**** Given passage
Starting with a place little more than a glorified shed, filled with junk, roofed with corrugated iron and with no water, electricity, sewage or gas, Richard and Alison have laboured (sometimes literally!) to turn the Old Jail into a much-loved and comfortable dwelling. Below you will find snapshots of the transformation process before, during and after! Some of the original features and materials have been retained, others have been carefully replaced.
Ground floor, prior to renovation work (A place for stored junk!):
Front and back bedrooms prior to renovation work starting:
Digging revealed the pillars previously supporting the huge filter tank and the cast-iron pipe bringing in water from the reservoir. The filter tank occupied the space of the two former cells.
February 2005: external works completed.
Former cells have become kitchen and dining areas:
Jail bars visible above salvaged pew seating area and Meredith-made table.
********
» **Things to do**:
(1) In the Old Jail text, what did the former cells become?
(2) Write the next part of the Old Jail text.
The lines after the Old Jail text are a separate set of material.
**** Source information
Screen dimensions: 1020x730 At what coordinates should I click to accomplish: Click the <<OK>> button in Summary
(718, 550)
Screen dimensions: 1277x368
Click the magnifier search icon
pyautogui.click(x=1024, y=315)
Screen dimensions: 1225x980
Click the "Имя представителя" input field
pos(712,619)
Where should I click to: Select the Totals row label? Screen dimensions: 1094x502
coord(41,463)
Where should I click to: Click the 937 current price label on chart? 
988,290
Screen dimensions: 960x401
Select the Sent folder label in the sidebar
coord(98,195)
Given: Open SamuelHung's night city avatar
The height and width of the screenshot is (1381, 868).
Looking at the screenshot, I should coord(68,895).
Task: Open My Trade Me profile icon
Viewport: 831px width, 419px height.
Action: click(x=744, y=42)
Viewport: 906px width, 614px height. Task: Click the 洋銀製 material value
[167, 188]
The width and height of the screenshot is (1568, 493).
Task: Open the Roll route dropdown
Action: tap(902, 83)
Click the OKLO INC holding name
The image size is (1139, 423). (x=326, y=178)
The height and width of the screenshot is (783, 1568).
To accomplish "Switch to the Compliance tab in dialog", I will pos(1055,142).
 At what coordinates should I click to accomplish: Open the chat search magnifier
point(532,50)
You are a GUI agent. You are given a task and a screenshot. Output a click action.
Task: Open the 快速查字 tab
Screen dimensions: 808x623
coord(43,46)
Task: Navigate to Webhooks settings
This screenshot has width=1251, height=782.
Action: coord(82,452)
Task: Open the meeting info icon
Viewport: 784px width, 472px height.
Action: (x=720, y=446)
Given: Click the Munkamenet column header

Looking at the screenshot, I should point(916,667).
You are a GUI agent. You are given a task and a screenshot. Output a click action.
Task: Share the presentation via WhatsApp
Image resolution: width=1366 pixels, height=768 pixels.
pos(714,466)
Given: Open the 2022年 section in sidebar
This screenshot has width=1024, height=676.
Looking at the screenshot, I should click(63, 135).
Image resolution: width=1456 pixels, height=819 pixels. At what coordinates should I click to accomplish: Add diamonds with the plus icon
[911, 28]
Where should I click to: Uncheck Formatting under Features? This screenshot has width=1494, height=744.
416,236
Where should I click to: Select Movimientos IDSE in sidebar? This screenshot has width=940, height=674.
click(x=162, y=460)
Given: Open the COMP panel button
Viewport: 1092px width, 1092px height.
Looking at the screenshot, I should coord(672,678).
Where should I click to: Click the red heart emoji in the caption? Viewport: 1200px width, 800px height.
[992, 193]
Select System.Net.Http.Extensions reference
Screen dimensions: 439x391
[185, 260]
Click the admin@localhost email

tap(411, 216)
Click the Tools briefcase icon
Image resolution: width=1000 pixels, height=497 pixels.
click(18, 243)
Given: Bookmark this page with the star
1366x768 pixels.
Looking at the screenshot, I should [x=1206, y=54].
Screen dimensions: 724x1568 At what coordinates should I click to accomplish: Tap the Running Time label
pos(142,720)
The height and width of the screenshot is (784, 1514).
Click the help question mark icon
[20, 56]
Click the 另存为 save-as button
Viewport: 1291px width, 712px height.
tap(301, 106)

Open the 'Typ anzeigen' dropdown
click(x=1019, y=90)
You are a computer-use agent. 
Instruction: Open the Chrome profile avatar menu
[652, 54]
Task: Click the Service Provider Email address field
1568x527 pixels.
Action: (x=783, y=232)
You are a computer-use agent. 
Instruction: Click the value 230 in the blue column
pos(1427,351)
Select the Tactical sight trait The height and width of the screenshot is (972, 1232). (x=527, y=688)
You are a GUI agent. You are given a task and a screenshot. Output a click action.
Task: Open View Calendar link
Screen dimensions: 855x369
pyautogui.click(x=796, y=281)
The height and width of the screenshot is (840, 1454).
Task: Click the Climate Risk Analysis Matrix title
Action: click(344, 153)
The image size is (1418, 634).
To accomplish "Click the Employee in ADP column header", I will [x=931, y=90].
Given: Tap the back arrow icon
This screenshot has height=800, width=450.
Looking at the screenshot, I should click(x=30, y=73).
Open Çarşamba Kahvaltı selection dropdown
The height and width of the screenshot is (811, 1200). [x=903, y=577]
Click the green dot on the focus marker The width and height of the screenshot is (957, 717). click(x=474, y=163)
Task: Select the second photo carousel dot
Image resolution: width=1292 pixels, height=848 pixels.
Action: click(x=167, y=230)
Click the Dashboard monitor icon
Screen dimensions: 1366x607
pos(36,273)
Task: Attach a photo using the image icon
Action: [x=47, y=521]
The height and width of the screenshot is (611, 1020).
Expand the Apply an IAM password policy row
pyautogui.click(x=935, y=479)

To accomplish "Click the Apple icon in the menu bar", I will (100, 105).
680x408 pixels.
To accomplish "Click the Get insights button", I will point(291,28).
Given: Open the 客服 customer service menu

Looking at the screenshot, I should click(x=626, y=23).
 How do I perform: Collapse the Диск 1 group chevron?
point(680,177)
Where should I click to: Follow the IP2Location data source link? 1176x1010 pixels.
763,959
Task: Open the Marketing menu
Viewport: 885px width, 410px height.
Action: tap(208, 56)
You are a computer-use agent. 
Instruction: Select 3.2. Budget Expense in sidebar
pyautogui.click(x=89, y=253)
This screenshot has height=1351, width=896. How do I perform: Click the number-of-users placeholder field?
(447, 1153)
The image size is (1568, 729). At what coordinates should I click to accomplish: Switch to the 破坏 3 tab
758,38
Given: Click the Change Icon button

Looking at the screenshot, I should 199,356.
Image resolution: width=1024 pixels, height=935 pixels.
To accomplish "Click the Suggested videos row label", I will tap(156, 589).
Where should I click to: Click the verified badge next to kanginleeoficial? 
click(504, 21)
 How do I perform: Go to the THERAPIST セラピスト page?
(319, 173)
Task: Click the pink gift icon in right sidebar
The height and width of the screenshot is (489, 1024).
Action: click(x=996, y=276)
********
» **Answers provided**:
(1) Kitchen and dining areas.

(2)
What’s old, what’s new
The back and front windows and most of the beams upstairs and in the living room are original from 1839. During renovation, the wooden beams of the room were shot-blasted, lightly sanded and then painted with sloppy beeswax to give a fine smell and an appropriate surface texture. The ceiling added in 1894 has been taken away in the bedroom to expose the beams, but the partition dating from the same period remains. The door at the foot of the stairs in 1894 is now used partly for a cupboard door in the front bedroom and also for the electricity meter cupboard by the front door. The side of the stairs is original to 1839 and the planks and door added in 1894 have been removed. Bedroom doors had gone but Richard had the present doors made in the style of the 1830s with the hinges and latches also of that period. (Original door and hinges are under the stairs.)